→ WHAT YOU NEED TO DO
An exact copy of every record below is what's needed here.

Segment Start: RECORDS SHOWN

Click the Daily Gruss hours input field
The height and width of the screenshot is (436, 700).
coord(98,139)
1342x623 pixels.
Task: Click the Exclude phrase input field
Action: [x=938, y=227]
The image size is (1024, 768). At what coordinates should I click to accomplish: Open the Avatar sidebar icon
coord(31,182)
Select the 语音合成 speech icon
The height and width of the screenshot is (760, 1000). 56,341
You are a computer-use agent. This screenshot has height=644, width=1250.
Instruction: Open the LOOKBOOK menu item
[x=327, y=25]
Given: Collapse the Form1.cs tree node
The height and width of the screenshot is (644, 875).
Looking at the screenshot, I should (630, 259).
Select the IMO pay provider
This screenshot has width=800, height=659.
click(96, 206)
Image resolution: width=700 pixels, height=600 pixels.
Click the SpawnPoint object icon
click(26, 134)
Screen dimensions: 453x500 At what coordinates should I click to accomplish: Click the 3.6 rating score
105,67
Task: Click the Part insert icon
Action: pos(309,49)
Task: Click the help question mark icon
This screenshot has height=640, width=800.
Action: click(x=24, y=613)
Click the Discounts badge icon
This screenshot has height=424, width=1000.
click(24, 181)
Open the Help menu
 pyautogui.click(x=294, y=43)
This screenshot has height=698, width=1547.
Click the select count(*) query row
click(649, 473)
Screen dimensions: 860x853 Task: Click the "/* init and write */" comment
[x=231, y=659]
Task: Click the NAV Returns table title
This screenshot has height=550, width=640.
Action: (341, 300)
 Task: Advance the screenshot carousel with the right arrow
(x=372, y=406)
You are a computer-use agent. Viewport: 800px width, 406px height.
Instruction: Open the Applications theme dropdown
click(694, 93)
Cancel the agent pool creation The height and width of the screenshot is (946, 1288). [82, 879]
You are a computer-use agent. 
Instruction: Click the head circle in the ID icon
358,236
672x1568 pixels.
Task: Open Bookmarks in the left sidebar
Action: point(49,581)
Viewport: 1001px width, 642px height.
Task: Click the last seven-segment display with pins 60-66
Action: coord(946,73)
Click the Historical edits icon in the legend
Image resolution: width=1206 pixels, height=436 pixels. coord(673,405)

Segment End: RECORDS SHOWN

→ SOLUTION TO THIS PROBLEM
Click the Daily Gruss hours input field
The height and width of the screenshot is (436, 700).
coord(98,139)
1342x623 pixels.
Task: Click the Exclude phrase input field
Action: [x=938, y=227]
The image size is (1024, 768). At what coordinates should I click to accomplish: Open the Avatar sidebar icon
coord(31,182)
Select the 语音合成 speech icon
The height and width of the screenshot is (760, 1000). 56,341
You are a computer-use agent. This screenshot has height=644, width=1250.
Instruction: Open the LOOKBOOK menu item
[x=327, y=25]
Given: Collapse the Form1.cs tree node
The height and width of the screenshot is (644, 875).
Looking at the screenshot, I should (630, 259).
Select the IMO pay provider
This screenshot has width=800, height=659.
click(96, 206)
Image resolution: width=700 pixels, height=600 pixels.
Click the SpawnPoint object icon
click(26, 134)
Screen dimensions: 453x500 At what coordinates should I click to accomplish: Click the 3.6 rating score
105,67
Task: Click the Part insert icon
Action: pos(309,49)
Task: Click the help question mark icon
This screenshot has height=640, width=800.
Action: click(x=24, y=613)
Click the Discounts badge icon
This screenshot has height=424, width=1000.
click(24, 181)
Open the Help menu
 pyautogui.click(x=294, y=43)
This screenshot has height=698, width=1547.
Click the select count(*) query row
click(649, 473)
Screen dimensions: 860x853 Task: Click the "/* init and write */" comment
[x=231, y=659]
Task: Click the NAV Returns table title
This screenshot has height=550, width=640.
Action: (341, 300)
 Task: Advance the screenshot carousel with the right arrow
(x=372, y=406)
You are a computer-use agent. Viewport: 800px width, 406px height.
Instruction: Open the Applications theme dropdown
click(694, 93)
Cancel the agent pool creation The height and width of the screenshot is (946, 1288). [82, 879]
You are a computer-use agent. 
Instruction: Click the head circle in the ID icon
358,236
672x1568 pixels.
Task: Open Bookmarks in the left sidebar
Action: point(49,581)
Viewport: 1001px width, 642px height.
Task: Click the last seven-segment display with pins 60-66
Action: coord(946,73)
Click the Historical edits icon in the legend
Image resolution: width=1206 pixels, height=436 pixels. coord(673,405)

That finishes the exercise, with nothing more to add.